De toute façon, tu n'as plus le choix, me glisse une petite voix. C'est vrai. Je vais devoir faire avec. Je pense à ma mère, qui doit se faire un sang d'encre pour moi. Qu'est-ce qui m'a pris de l'abandonner alors qu'elle a besoin de moi? Et puis, d'un autre côté, elle va gagner de l'argent. Je dois rester le plus longtemps possible pour elle, pour lui assurer une meilleure fin. 

Le soir, je mange encore seule. J'aperçois Maya, Déva et Sasha. Elles rient ensemble. Elles ont l'air de m'avoir totalement oubliée, comme si je n'existais pas. Cette pensée me fait ressentir un pincement au cœur, et je sens les larmes me monter aux yeux. Alors je me ressaisis, parce que je n'ai pas à pleurer pour des filles qui m'ont trahie. 

Ma soirée se passe tranquillement. Je ne sors pas de ma chambre, de peur de croiser les filles. Vers 21h00, je les entends traverser le couloir jusqu'à leurs portes respectives. Je pousse un soupir de soulagement quand j'entends toutes les portes se refermer— je n'ai pas envie de les voir, encore moins de leur parler. 

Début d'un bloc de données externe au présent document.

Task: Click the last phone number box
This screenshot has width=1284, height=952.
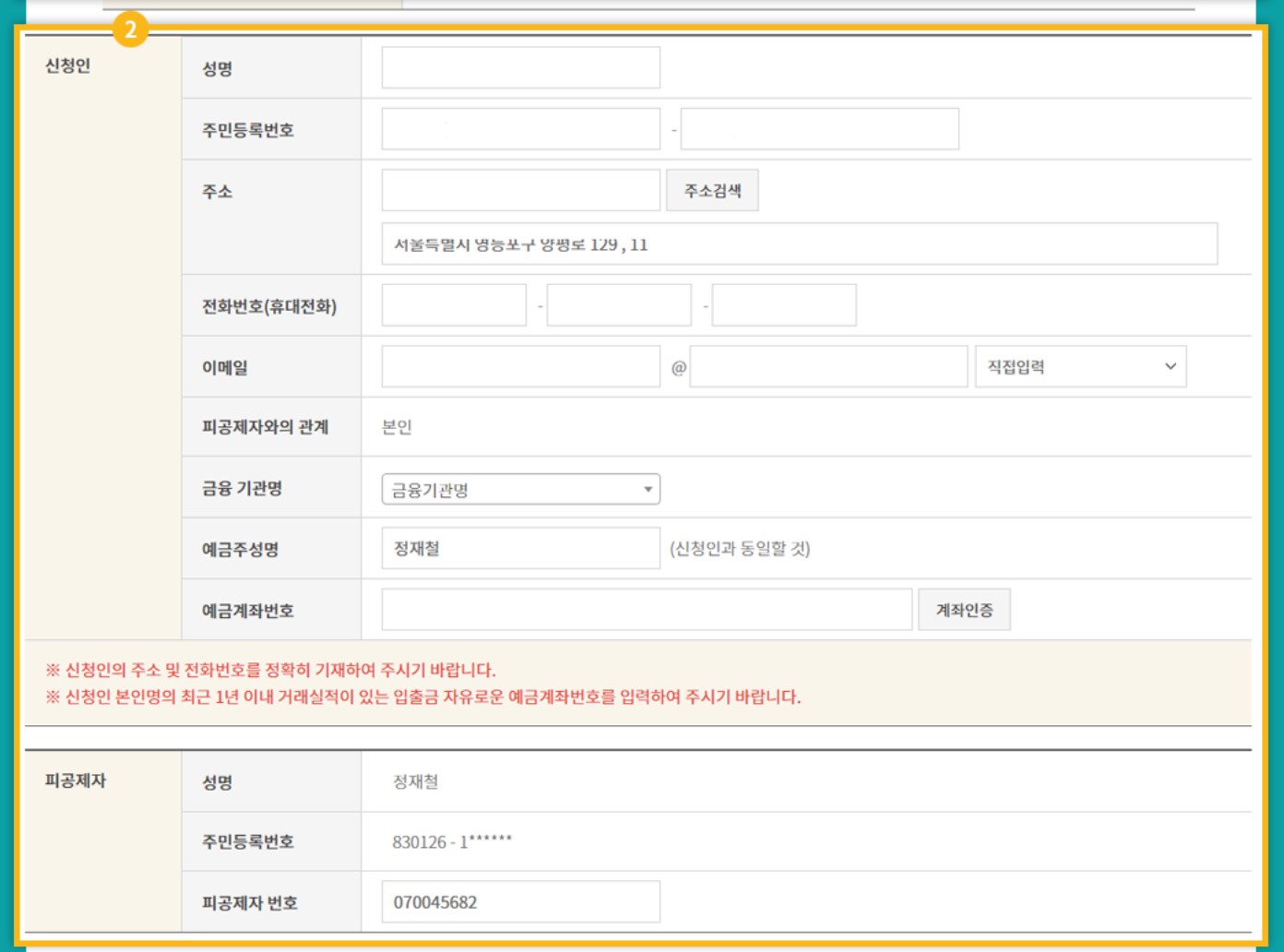Action: (x=783, y=304)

Je lis un peu, puis éteins ma lumière. Malheureusement, le sommeil se fait attendre et je tourne dans tous les sens, agitée. Les pensées s'entremêlent dans ma tête, parfois cohérentes et d'autres fois non. C'est demain que je pars. Je devrais aller m'excuser auprès des filles. J'ai peur. Non, c'est de leur faute. Anna n'est pas fière de moi. Ma mère me manque. Est- ce que mon père me reconnaîtra? 

Je finis par prendre un somnifère pour atténuer mon mal de crâne, qui s'amplifie au fur et à mesure des minutes passées à cogiter. Alors je repense à ce que Simon Lotte nous a dit: avant notre départ, nous allons ingurgiter une boisson qui servira de somnifère. Nous dormirons le temps du trajet, et nous nous réveillerons dans un appartement avec notre sac à dos, et une tablette. Anna est sensée venir me réveiller à 8h00, pour petit- déjeuner seule avec moi. Je ne dois avoir aucun contact avec les autres candidats, sinon je peux être disqualifiée. Après le petit- déjeuner, Anna va m'emmener dans une pièce spéciale pour me préparer ( habillage, coiffure...), et, à 10h00, je monte dans un avion et bois cette mystérieuse boisson.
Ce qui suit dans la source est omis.